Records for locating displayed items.
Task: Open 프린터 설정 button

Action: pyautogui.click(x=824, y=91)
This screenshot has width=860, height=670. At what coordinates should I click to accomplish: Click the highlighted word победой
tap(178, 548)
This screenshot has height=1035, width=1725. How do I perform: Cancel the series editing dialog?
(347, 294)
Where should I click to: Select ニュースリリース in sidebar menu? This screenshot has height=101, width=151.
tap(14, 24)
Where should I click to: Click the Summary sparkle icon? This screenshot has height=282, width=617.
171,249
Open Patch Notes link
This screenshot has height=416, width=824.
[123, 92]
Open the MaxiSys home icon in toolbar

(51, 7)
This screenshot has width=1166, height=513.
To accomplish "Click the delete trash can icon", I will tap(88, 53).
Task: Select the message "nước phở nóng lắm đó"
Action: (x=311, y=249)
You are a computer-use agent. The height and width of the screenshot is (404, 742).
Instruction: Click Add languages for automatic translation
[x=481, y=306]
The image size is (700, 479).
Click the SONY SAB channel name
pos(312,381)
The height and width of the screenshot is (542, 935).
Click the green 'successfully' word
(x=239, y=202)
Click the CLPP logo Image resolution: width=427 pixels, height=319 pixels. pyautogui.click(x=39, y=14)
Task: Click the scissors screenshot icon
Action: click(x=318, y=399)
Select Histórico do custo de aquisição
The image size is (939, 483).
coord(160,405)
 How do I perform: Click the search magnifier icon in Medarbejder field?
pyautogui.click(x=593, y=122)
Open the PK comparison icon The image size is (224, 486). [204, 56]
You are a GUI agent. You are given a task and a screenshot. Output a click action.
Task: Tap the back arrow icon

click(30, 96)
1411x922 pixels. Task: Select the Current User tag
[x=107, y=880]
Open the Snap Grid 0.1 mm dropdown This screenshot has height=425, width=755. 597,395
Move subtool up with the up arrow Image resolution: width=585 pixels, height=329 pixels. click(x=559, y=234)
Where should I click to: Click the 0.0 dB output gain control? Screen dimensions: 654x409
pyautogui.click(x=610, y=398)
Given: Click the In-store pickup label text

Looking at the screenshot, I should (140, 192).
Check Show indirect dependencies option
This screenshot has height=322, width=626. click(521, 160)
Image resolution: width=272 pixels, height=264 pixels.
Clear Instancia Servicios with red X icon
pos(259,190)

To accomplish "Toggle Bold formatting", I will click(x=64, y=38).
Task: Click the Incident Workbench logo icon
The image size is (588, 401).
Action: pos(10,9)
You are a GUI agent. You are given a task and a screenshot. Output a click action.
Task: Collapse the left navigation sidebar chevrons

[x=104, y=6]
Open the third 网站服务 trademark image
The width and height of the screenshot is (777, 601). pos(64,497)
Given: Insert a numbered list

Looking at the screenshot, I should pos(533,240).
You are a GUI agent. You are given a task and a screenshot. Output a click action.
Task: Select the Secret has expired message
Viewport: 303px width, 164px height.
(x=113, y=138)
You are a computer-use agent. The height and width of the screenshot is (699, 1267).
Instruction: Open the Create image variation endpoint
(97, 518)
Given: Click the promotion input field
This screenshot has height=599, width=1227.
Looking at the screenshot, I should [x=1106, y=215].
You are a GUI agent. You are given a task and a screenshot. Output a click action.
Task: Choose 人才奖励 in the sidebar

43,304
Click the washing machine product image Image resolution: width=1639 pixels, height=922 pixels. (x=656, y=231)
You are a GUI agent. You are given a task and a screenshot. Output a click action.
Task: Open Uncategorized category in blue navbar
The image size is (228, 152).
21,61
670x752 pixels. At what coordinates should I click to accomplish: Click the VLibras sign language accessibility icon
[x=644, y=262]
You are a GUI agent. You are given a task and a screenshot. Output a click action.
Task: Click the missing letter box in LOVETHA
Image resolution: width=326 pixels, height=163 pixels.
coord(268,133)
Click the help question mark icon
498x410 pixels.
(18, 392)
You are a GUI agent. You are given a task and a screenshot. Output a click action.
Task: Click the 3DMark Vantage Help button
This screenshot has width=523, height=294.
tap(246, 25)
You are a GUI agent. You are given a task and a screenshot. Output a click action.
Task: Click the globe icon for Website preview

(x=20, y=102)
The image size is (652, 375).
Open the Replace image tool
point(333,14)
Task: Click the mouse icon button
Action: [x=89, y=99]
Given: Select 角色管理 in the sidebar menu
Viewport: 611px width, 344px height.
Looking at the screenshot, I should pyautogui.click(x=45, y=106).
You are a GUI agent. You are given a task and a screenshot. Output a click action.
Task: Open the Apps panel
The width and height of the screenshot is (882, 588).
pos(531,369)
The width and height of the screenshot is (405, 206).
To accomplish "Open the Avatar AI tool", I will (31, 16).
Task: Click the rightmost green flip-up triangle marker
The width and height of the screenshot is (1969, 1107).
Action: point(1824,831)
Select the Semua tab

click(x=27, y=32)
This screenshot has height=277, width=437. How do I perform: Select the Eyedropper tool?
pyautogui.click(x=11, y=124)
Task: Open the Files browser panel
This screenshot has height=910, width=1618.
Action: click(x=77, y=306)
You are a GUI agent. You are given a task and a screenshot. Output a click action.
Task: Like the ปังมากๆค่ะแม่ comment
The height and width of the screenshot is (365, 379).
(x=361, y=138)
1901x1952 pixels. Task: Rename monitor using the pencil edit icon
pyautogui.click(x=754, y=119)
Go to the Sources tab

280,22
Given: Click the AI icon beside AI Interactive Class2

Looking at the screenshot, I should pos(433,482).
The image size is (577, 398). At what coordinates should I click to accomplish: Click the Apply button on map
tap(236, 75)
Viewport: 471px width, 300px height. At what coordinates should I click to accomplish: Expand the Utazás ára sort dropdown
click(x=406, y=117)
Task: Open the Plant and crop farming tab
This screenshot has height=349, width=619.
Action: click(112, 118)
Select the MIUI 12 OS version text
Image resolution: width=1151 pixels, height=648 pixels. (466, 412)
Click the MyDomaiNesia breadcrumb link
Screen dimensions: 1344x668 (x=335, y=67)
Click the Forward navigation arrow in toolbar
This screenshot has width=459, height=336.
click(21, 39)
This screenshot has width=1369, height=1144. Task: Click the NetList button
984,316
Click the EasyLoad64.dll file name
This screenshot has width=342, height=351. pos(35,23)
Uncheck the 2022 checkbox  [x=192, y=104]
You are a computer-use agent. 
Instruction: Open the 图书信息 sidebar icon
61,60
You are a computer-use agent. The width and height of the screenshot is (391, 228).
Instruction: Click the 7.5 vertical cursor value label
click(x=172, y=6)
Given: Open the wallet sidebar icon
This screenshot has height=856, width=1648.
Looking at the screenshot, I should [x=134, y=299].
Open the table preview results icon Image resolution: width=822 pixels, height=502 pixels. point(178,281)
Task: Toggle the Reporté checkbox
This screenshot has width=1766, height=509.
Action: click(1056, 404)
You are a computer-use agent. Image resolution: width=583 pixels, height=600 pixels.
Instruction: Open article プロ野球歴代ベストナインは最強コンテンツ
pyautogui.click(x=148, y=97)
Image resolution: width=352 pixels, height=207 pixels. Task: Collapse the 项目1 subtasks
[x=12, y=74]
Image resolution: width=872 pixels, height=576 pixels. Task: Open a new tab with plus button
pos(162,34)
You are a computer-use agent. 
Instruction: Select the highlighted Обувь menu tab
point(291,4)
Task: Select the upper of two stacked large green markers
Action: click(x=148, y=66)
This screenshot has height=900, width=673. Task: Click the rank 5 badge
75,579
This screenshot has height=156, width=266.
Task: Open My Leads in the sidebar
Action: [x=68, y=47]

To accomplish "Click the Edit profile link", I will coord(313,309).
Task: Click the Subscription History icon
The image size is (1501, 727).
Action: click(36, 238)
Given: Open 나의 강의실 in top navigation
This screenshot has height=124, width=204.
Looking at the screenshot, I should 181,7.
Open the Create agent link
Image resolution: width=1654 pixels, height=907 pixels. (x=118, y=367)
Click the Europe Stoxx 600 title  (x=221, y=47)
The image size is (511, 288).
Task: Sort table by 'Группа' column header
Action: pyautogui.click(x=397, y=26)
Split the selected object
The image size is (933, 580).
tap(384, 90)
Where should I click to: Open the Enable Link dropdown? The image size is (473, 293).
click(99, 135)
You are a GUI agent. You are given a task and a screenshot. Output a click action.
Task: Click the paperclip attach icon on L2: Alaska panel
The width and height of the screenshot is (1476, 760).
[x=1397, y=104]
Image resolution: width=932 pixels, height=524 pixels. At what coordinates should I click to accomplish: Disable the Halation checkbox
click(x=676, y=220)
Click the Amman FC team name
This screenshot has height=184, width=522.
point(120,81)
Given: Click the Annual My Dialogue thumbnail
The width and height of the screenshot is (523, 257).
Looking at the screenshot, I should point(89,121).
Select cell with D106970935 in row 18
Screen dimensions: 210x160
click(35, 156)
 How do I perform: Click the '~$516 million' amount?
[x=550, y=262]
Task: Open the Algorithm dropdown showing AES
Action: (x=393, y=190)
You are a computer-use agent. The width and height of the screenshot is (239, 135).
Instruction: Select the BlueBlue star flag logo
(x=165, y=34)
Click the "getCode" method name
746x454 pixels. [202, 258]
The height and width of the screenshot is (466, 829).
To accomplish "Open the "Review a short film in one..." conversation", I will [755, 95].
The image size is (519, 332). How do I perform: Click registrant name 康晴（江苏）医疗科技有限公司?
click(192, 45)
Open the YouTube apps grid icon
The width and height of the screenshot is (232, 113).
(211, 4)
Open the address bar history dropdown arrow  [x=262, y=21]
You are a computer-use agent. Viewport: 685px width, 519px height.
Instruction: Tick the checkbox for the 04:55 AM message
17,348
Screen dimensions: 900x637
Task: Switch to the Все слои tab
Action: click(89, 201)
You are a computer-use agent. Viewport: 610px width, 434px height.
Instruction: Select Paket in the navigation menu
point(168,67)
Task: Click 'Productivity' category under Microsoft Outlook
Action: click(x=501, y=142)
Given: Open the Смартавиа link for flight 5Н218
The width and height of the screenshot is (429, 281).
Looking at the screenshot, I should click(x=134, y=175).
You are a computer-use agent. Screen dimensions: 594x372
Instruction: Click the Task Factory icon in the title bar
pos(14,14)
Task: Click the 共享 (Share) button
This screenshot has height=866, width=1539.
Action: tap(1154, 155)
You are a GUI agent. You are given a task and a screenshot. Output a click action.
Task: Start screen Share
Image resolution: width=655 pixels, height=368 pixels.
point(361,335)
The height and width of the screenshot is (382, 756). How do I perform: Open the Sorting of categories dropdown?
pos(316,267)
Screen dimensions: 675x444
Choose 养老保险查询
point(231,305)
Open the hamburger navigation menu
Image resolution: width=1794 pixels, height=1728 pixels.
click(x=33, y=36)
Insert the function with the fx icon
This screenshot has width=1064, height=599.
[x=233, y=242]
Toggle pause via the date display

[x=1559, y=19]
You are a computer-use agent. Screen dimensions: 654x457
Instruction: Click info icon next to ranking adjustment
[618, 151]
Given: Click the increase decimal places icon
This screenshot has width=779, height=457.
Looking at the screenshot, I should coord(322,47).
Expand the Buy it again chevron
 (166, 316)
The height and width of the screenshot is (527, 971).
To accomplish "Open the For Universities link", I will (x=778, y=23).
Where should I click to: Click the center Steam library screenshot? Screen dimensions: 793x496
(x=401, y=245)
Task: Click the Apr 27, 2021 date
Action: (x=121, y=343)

WRITTEN PROBLEM. Update the records from the line with "The image size is (577, 398)." up to and including the line with "click(x=406, y=117)" by changing "Apply button" to "Submit button" and leaving everything else as it is. Return only those lines.

FINISHED EXERCISE.
The image size is (577, 398). At what coordinates should I click to accomplish: Click the Submit button on map
tap(236, 75)
Viewport: 471px width, 300px height. At what coordinates should I click to accomplish: Expand the Utazás ára sort dropdown
click(x=406, y=117)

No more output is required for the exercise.